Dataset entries
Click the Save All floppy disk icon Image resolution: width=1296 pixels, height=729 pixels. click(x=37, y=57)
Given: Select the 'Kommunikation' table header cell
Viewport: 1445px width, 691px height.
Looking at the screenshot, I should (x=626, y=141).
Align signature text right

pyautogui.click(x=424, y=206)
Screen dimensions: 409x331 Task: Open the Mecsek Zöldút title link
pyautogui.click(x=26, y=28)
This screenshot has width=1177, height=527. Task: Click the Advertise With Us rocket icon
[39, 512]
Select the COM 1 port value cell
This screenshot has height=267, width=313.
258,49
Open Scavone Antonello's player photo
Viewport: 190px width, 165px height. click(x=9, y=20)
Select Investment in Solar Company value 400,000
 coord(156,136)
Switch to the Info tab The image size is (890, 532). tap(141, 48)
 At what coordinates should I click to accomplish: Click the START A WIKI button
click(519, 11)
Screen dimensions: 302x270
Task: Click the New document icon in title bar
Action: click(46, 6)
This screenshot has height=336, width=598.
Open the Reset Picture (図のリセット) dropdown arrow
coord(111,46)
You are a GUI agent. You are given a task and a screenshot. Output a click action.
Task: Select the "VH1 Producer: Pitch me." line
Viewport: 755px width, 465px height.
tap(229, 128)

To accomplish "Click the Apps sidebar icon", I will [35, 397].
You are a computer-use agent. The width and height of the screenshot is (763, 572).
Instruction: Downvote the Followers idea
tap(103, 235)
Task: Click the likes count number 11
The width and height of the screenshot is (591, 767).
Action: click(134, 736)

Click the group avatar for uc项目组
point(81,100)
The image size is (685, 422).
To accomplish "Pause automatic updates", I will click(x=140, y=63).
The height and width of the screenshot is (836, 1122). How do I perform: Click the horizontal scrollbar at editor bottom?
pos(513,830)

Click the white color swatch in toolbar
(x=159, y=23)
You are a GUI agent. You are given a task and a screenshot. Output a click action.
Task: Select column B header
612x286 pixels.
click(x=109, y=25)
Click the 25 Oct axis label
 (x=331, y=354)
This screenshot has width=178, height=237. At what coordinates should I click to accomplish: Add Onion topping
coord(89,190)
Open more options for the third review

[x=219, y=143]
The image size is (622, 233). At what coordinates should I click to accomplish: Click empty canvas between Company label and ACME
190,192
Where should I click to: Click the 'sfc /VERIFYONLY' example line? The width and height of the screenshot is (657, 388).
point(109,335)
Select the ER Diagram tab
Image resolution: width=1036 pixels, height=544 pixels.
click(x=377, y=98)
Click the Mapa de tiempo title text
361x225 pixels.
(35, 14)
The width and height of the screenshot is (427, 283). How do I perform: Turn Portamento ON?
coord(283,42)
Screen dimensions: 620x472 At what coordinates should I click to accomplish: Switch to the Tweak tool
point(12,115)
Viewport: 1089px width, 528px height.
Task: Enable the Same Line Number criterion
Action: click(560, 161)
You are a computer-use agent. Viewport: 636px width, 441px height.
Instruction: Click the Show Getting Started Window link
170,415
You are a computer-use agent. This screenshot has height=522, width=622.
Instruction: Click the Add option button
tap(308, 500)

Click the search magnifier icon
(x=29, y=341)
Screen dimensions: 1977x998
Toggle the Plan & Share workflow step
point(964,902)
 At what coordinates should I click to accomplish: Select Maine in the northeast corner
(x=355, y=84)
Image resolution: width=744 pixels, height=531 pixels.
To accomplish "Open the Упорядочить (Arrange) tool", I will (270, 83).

- _Exercise instructions_: With nothing left out, copy the data above exactly.

- _Output_:
Click the Save All floppy disk icon Image resolution: width=1296 pixels, height=729 pixels. click(x=37, y=57)
Given: Select the 'Kommunikation' table header cell
Viewport: 1445px width, 691px height.
Looking at the screenshot, I should (x=626, y=141).
Align signature text right

pyautogui.click(x=424, y=206)
Screen dimensions: 409x331 Task: Open the Mecsek Zöldút title link
pyautogui.click(x=26, y=28)
This screenshot has width=1177, height=527. Task: Click the Advertise With Us rocket icon
[39, 512]
Select the COM 1 port value cell
This screenshot has height=267, width=313.
258,49
Open Scavone Antonello's player photo
Viewport: 190px width, 165px height. click(x=9, y=20)
Select Investment in Solar Company value 400,000
 coord(156,136)
Switch to the Info tab The image size is (890, 532). tap(141, 48)
 At what coordinates should I click to accomplish: Click the START A WIKI button
click(519, 11)
Screen dimensions: 302x270
Task: Click the New document icon in title bar
Action: click(46, 6)
This screenshot has height=336, width=598.
Open the Reset Picture (図のリセット) dropdown arrow
coord(111,46)
You are a GUI agent. You are given a task and a screenshot. Output a click action.
Task: Select the "VH1 Producer: Pitch me." line
Viewport: 755px width, 465px height.
tap(229, 128)

To accomplish "Click the Apps sidebar icon", I will [35, 397].
You are a computer-use agent. The width and height of the screenshot is (763, 572).
Instruction: Downvote the Followers idea
tap(103, 235)
Task: Click the likes count number 11
The width and height of the screenshot is (591, 767).
Action: click(134, 736)

Click the group avatar for uc项目组
point(81,100)
The image size is (685, 422).
To accomplish "Pause automatic updates", I will click(x=140, y=63).
The height and width of the screenshot is (836, 1122). How do I perform: Click the horizontal scrollbar at editor bottom?
pos(513,830)

Click the white color swatch in toolbar
(x=159, y=23)
You are a GUI agent. You are given a task and a screenshot. Output a click action.
Task: Select column B header
612x286 pixels.
click(x=109, y=25)
Click the 25 Oct axis label
 (x=331, y=354)
This screenshot has width=178, height=237. At what coordinates should I click to accomplish: Add Onion topping
coord(89,190)
Open more options for the third review

[x=219, y=143]
The image size is (622, 233). At what coordinates should I click to accomplish: Click empty canvas between Company label and ACME
190,192
Where should I click to: Click the 'sfc /VERIFYONLY' example line? The width and height of the screenshot is (657, 388).
point(109,335)
Select the ER Diagram tab
Image resolution: width=1036 pixels, height=544 pixels.
click(x=377, y=98)
Click the Mapa de tiempo title text
361x225 pixels.
(35, 14)
The width and height of the screenshot is (427, 283). How do I perform: Turn Portamento ON?
coord(283,42)
Screen dimensions: 620x472 At what coordinates should I click to accomplish: Switch to the Tweak tool
point(12,115)
Viewport: 1089px width, 528px height.
Task: Enable the Same Line Number criterion
Action: click(560, 161)
You are a computer-use agent. Viewport: 636px width, 441px height.
Instruction: Click the Show Getting Started Window link
170,415
You are a computer-use agent. This screenshot has height=522, width=622.
Instruction: Click the Add option button
tap(308, 500)

Click the search magnifier icon
(x=29, y=341)
Screen dimensions: 1977x998
Toggle the Plan & Share workflow step
point(964,902)
 At what coordinates should I click to accomplish: Select Maine in the northeast corner
(x=355, y=84)
Image resolution: width=744 pixels, height=531 pixels.
To accomplish "Open the Упорядочить (Arrange) tool", I will (270, 83).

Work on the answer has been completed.